A couple of weeks ago, I was blogging about the photographer Tim Davis and mentioned in passing his series of photographs of paintings in which the play of light on the varnish gives the original work new photographic meaning. Then yesterday I went to the Met to hear Scott Schuman speak on a panel about fashion and blogging. With a few minutes to spare I took a quick spin around the second floor and came across one of my favorite paintings that had unexpectedly been relocated. I pulled out my camera and took a picture not realizing that the flash was on (a big no-no as the Met guard was quick to tell me). However, in the instant I saw on the viewfinder what I had captured, I realized I had made a Tim Davis!

Does this picture have any validity? Based on a position I've taken many times, the answer is absolutely and unequivocally no. Which is frustrating - because as objectively as I can judge it I think it's a pretty good picture, but without context, history, background, etc., it has little meaning. Much of its meaning, in fact, comes from Davis's prior insight and work.

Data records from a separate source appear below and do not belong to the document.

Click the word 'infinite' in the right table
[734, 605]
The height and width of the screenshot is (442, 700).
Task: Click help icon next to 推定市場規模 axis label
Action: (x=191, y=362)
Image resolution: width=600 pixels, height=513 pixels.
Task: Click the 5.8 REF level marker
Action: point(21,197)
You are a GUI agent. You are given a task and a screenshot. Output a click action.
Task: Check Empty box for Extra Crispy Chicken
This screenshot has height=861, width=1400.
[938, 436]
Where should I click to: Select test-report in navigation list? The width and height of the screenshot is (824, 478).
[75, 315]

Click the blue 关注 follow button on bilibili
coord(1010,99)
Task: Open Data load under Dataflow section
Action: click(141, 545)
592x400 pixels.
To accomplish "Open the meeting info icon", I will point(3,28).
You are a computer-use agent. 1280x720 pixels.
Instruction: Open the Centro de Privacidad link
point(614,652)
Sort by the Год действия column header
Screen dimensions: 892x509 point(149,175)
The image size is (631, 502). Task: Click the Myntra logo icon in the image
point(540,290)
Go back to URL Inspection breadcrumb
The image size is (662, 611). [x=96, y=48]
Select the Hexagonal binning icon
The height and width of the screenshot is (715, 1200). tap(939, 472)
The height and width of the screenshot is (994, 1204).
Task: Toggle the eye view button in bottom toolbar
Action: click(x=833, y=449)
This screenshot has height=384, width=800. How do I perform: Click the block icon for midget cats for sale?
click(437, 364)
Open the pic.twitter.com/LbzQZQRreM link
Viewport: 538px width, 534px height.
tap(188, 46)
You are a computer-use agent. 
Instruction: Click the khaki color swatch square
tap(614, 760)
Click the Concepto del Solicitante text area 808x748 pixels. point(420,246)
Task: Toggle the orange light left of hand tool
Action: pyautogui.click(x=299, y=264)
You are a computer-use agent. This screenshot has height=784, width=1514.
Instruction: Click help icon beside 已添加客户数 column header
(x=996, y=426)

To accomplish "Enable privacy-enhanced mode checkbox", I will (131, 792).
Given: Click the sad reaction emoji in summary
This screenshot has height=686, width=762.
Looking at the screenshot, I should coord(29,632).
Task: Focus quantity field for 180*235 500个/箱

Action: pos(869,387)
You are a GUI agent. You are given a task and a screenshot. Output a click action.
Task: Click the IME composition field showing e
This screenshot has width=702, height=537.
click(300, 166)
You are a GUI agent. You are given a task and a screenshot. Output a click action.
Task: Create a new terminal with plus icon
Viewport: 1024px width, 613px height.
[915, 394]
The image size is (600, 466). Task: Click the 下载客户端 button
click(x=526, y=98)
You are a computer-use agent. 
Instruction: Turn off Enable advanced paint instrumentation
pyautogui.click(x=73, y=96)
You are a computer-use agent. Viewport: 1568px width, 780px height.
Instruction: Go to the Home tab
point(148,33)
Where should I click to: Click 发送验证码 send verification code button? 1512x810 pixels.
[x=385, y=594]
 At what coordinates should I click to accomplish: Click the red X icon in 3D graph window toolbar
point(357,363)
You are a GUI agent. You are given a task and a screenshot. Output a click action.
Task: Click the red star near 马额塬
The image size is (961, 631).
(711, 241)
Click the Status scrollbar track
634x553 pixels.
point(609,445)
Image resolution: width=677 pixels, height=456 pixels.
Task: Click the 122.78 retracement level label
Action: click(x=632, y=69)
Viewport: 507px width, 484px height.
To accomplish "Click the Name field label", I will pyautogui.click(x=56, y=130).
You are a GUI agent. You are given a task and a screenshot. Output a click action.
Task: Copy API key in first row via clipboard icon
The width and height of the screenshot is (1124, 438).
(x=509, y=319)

I recently saw a photographer as a favor to a friend and he came in to the gallery, young, confident, and with a totally mediocre portfolio. I made an effort to be as polite as possible. At the end of his presentation he pulled out a little envelope and with a flourish showed me a group of snapshots of sky, horizon, water. At this point I thought it would be doing him a favor to point out that this notion (the appreciation of the ever changing but always formal abstraction of horizons) had been ably expressed by Joel Meyerowitz and Hiroshi Sugimoto. Unless he had some radical new insight into how to re-imagine this kind of picture he was unlikely to end up with a one person show in New York. He looked at me incredulously and as though explaining it to some idiot said "But this is The Ganges."!